American Colonization Society
Coin (1833)
One such opponent of the ACS and emigration to African was David Walker. In his Appeal in Four Articles, Walker blasts the thought of leaving the United States. For Walker, the ACS's plan to colonize African with free people of color would pave the way for whites to continue the practice of slavery. He writes that the ACS's desire was “to fix a plan to get those of the coloured people, who are said to be free, away from among those of our brethren whom they unjustly hold in bondage, so they may be enabled to keep them the more secure in ignorance and wretchedness” (52). To counteract those that would say that emigration is good because it would provide free people of color with their own land, Walker states, “This country is as much ours as it is the whites, whether they will admit it now or not, they will see and believe it by and by” (62). Walker then asks what makes it so hard to fight institutions like the ACS and slavery, and he simply responds by saying that blacks “are too servile to assert [their] rights as men,” and to show this, he asks why whites do not use others as “body servants” (71).

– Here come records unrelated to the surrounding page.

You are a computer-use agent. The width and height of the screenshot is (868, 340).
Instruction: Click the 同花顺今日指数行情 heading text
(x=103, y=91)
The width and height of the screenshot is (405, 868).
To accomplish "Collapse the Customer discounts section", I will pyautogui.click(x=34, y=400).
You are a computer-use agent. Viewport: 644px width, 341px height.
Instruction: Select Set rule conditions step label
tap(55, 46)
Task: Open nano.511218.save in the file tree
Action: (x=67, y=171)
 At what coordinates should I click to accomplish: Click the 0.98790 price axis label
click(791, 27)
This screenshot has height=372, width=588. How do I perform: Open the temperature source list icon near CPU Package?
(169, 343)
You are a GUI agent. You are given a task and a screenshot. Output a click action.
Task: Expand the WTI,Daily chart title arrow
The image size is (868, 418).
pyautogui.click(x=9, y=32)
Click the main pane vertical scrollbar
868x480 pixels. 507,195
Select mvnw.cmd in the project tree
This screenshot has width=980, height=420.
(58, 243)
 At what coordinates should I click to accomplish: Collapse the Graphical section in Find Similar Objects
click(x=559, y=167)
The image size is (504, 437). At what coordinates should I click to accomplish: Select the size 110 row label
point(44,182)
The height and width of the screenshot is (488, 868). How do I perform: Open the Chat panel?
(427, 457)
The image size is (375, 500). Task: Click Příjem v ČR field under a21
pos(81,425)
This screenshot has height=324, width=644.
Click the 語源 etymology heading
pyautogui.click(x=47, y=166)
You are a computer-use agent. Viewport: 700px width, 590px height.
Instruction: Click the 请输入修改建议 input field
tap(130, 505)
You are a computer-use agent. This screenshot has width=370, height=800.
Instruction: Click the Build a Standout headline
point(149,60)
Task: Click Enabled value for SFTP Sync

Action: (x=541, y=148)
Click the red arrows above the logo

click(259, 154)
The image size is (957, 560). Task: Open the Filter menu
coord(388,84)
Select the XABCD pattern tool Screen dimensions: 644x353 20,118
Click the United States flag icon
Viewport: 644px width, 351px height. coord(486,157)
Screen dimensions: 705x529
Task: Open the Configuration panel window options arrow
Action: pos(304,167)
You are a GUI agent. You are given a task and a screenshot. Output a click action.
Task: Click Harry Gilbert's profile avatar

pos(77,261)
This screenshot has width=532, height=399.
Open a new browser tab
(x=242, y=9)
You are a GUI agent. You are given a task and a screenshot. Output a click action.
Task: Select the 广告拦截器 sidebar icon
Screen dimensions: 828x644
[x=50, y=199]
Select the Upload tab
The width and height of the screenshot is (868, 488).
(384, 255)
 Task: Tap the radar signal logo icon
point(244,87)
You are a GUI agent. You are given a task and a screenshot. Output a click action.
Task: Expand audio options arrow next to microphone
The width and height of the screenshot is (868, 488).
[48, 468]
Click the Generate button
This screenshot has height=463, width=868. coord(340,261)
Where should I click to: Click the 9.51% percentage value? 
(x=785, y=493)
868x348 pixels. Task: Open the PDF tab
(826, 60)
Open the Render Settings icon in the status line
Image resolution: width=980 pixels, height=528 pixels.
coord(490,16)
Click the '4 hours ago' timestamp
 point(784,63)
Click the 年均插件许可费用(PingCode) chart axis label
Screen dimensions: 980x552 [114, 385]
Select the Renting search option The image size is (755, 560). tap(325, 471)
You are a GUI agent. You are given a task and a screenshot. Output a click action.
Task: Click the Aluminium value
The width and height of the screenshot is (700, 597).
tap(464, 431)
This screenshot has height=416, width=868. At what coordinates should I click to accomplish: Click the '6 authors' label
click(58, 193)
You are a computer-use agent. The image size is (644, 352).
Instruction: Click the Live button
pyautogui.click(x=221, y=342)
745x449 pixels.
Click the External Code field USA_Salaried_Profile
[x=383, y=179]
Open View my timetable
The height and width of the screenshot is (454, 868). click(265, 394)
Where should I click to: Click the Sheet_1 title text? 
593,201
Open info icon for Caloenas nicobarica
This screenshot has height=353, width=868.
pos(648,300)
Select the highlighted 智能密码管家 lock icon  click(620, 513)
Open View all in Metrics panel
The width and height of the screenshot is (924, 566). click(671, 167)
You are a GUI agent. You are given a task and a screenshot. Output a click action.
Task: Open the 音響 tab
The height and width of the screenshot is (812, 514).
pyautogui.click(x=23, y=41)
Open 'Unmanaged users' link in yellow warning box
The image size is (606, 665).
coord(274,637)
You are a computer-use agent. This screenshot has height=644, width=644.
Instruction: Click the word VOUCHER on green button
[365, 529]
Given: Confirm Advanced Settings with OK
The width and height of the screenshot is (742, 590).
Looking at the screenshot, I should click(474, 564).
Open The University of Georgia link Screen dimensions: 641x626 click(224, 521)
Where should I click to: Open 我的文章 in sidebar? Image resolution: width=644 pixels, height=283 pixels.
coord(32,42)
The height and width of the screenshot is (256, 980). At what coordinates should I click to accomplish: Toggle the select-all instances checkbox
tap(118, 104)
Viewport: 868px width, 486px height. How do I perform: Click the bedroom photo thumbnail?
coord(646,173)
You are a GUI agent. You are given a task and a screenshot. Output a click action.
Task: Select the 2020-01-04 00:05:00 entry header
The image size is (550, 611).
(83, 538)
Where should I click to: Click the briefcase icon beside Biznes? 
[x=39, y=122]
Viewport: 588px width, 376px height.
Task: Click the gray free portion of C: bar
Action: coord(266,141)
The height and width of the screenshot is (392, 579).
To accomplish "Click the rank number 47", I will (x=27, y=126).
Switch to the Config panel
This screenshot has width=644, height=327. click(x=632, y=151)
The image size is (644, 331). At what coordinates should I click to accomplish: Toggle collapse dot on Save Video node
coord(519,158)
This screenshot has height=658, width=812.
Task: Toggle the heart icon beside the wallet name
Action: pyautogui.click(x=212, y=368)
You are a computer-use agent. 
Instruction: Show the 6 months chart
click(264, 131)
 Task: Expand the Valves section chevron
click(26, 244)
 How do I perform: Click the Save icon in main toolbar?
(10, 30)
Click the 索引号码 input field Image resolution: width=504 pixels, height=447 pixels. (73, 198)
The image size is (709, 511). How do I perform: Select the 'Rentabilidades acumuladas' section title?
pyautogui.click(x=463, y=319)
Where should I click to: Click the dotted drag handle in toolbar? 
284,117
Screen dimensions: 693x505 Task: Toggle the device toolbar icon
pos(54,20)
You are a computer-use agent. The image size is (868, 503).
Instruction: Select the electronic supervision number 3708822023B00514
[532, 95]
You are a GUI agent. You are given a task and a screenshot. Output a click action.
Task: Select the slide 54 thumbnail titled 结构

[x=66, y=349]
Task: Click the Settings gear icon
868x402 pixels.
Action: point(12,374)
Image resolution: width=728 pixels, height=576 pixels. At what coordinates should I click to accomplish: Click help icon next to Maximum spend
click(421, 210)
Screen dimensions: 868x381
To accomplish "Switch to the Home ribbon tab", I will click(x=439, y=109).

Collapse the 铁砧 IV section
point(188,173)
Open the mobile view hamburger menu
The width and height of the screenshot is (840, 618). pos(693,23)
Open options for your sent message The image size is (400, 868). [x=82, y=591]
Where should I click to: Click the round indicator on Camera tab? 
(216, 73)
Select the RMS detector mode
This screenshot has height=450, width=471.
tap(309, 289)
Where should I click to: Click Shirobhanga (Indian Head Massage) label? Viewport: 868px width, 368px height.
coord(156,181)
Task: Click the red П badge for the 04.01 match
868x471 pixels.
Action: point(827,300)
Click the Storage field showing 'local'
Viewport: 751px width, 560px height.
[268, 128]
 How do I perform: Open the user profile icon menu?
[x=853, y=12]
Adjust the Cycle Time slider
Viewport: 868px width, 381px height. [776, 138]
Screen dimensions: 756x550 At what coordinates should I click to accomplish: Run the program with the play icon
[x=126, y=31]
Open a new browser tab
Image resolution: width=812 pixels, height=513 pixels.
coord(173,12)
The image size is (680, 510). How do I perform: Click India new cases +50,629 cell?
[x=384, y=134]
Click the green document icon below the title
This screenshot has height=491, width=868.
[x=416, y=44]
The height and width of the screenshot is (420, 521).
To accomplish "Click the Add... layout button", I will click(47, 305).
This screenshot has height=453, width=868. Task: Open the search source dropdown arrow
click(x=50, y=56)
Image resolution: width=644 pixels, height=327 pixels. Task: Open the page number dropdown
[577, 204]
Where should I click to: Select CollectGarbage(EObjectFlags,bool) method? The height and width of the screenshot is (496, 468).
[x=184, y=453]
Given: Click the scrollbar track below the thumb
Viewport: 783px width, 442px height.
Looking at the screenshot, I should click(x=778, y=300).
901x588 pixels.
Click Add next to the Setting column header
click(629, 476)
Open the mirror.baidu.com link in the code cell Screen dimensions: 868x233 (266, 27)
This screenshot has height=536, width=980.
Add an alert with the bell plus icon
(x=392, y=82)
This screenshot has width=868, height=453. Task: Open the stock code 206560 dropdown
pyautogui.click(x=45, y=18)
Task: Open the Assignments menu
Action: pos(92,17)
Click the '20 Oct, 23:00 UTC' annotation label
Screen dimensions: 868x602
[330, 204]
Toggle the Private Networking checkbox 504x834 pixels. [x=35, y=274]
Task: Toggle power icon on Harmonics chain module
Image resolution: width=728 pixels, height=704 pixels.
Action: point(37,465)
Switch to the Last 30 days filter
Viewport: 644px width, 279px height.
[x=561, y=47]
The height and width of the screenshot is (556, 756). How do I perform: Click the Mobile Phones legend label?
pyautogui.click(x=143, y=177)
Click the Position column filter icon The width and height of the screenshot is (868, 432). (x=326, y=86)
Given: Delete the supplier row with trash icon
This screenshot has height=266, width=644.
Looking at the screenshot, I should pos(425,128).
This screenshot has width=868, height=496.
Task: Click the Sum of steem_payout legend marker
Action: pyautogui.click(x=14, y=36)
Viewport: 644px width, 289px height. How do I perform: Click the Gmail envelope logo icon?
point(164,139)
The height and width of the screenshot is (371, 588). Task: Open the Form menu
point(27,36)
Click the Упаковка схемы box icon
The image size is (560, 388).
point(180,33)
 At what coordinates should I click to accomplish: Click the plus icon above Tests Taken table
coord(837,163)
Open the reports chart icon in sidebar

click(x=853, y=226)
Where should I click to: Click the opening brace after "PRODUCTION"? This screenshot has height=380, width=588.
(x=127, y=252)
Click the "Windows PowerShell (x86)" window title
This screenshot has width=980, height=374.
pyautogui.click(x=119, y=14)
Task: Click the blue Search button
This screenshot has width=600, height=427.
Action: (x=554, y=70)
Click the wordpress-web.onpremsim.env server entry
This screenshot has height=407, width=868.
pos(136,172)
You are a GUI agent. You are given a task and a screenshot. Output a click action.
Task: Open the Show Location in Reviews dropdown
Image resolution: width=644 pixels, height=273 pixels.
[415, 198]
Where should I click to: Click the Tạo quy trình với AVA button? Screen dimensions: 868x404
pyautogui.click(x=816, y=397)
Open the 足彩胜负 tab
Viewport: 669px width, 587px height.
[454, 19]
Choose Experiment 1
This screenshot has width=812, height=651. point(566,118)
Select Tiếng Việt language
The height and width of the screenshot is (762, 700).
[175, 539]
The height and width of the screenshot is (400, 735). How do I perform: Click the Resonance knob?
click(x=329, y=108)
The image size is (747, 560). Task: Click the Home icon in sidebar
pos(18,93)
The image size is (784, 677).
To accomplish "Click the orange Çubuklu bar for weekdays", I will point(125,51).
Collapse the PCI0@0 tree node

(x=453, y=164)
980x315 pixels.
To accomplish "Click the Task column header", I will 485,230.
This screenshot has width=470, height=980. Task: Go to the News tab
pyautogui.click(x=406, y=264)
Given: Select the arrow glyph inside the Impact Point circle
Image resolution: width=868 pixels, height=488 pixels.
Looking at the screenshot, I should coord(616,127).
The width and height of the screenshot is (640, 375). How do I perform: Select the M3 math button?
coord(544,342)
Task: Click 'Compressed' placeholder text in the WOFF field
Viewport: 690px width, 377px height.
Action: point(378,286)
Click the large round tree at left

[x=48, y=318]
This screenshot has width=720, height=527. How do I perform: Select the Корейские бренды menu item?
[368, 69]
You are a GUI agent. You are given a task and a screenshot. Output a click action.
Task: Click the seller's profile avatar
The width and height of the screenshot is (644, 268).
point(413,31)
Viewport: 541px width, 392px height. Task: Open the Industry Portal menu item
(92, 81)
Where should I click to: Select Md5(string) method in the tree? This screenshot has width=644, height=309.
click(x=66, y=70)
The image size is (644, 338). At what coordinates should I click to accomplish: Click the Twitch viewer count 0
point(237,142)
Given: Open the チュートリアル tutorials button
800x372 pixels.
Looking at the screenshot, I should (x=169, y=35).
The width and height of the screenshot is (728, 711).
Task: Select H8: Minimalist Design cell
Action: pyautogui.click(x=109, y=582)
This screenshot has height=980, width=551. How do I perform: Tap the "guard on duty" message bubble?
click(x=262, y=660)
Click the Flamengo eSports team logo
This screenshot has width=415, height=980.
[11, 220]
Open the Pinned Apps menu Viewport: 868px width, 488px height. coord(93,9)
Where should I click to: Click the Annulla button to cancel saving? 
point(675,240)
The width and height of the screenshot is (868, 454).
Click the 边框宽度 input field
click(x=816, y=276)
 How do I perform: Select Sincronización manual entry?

Ned, in The Autobiography of Miss Jane Pittman, echoes these same sentiments in his speech down by the river. He tells his audience that they must not be cowards and that they must fight. Ned reinforces the  thought, too, that his audience should not leave because the earth is theirs. He tells them that men cannot own the earth, but he gives them pride by stating that the land is theirs because the bones of their ancestors reside there and the ancestors "sweat and their blood done drenched this earth" that they plowed and cultivated (112). America, and the specific land in Ned's speech, belongs to them because of the work they did and the lives they loved there. No one can take that away. 

This is just a brief discussion of the colonization movement, and its early beginnings. For more, follow the links above in the post. What other American literature texts, in the 19th century, can you think of that focus on colonization or on representations of Africa? Let me know in the comments below. 

Gaines, Ernest J. The Autobiography of Miss Jane Pittman. New York: Bantam Books, 1972. Print.
James, Winston. The Struggles of John Brown Russwurm: The Life and Writings of a Pan-Africanist Pioneer, 1799-1851. New York: New York University Press, 2010. Print. 

Thursday, April 2, 2015

"Dirt" in James Baldwin's "Go Tell It On the Mountain"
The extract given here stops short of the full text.